If everything is saved correctly, two new sections will appear below:
- Generate “Connector“ Keytab
- Generate “Search Client“ Keytab
Connector authentication with Kerberos
After the Kerberos configuration has been successfully saved, expand the "Generate ‘Connector’ Keytab" section. Now specify the login data for the user with whom the connector is going to work. In the "Service User" property, specify the full user name and enter the corresponding password in the "Password" property.
Then click on "Generate Keytab".
Various verification steps are performed during the generation. If errors occur, the properties involved will be marked in red and the system outputs the corresponding error messages. Correct the entered values or make sure that the relevant infrastructure is running correctly and is accessible. Then click "Generate Keytab" again.

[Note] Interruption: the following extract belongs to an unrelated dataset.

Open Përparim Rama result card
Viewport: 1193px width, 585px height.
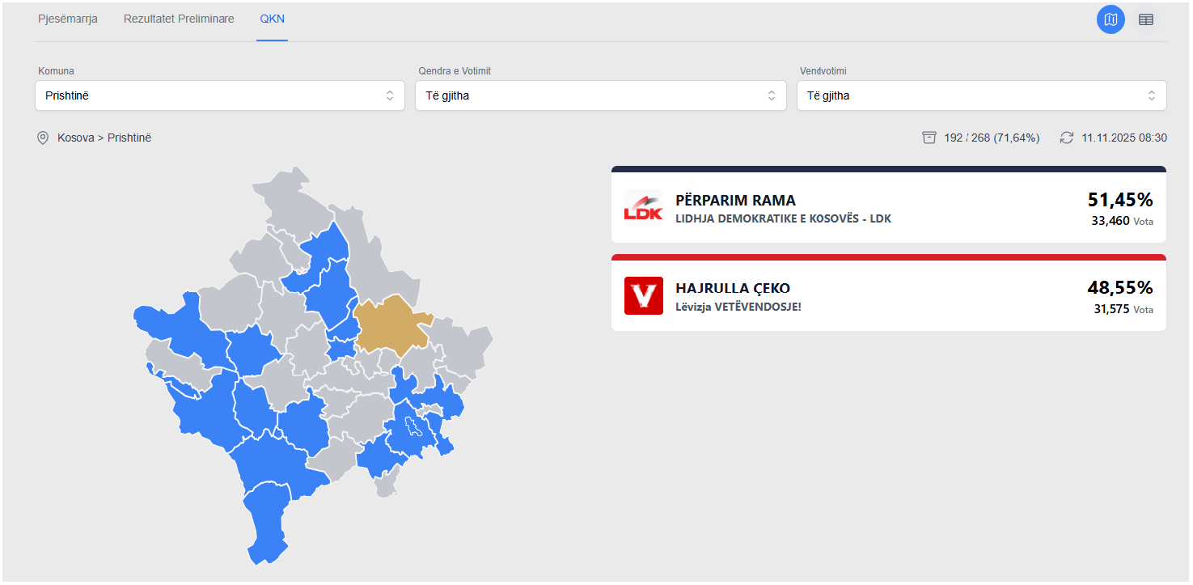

If the data is correct, a new section "’Connector’ Keytab" appears below:
The entries in the keytab are displayed in a table. To download the keytab file, click "Download Keytab File". Make a note of the "Principal" name (user name) as this name will be required later.
Then switch to the "Configuration" section in the Management Center and select the "Authentication" tab. Select the downloaded keytab file and click "Upload".
After successfully uploading, the keytab file appears in the Available Keytabs list.
Then, in the "Setup Kerberos Authentication" section, select the desired keytab file for the connector, and enter the principal name that you previously noted.
Then save the configuration and restart.
Client authentication with Kerberos
After the Kerberos configuration has been saved successfully, expand the "Generate ‘Search Client’ Keytab" section. Under “Client hostname”, enter the hostname that you want to use for the client service. Now enter the login data for the service user. In the "Service User" property, specify the full user name and enter the corresponding password in the "Password" property.
Then click "Generate Keytab".
During the generation, various verification steps are executed. If errors occur, the respective properties are colored red and the system outputs relevant error messages. Correct the entered values or make sure that the relevant infrastructure is running correctly and is accessible. Then click "Generate Keytab" again.
If the data is correct, a new section “’Search Client’ Keytab” appears below:
The entries in the keytab are displayed in a table. To download the keytab file, click "Download Keytab File". Note the "Principal" name (beginning with "HTTP/"), which is required later.
Then change to the "Configuration" section in the Management Center and select the "Authentication" tab. Select the downloaded keytab file and click "Upload".
After successfully uploading, the keytab file appears in the Available Keytabs list.
Then, in the "Kerberos Authentication" section, select the desired keytab file for the client service and enter the principal name that you previously noted.
Then save the configuration and restart.
Troubleshooting
If you are working with a Windows domain controller and users with special characters (e.g. umlauts) in their user name cannot log in, then you can set the following option:
Activate the "Advanced Setting" in the Client Service and set the following value for the option "Embedded Java VM Args (-Xmx..)":
-Dsun.security.krb5.msinterop.kstring=true
After restarting the client service, these users will be able to log in.